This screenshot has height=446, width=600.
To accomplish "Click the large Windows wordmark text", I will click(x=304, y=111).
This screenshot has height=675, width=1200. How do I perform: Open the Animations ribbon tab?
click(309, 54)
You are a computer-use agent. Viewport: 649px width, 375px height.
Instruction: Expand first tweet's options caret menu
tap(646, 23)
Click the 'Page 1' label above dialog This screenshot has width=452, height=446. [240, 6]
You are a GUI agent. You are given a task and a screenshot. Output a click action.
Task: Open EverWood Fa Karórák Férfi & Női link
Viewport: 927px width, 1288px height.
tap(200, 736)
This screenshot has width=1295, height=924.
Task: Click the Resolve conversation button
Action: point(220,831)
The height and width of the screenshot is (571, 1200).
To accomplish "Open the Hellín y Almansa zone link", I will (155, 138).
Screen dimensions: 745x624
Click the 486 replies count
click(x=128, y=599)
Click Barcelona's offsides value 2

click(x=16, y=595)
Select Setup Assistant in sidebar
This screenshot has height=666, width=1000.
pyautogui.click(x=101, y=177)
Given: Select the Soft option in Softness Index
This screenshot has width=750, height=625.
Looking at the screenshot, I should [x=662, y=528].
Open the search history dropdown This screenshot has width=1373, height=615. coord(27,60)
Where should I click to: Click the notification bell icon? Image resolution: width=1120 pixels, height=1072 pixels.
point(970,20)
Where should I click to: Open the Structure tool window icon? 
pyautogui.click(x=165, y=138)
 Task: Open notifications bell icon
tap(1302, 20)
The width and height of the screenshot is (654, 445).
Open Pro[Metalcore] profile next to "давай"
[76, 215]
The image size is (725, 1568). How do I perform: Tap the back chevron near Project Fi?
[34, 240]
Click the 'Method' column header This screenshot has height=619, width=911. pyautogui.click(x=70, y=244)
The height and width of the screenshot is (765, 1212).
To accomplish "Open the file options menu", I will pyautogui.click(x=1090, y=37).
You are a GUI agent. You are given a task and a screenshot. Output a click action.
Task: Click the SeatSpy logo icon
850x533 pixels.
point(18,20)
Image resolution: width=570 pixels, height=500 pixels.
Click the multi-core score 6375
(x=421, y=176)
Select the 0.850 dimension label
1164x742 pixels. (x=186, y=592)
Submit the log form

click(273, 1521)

■ ■ ■

— ABOUT THIS EXERCISE —
For each line above that contains the word "link", make a copy.

— RESPONSE TO THE TASK —
Task: Open EverWood Fa Karórák Férfi & Női link
To accomplish "Open the Hellín y Almansa zone link", I will (155, 138).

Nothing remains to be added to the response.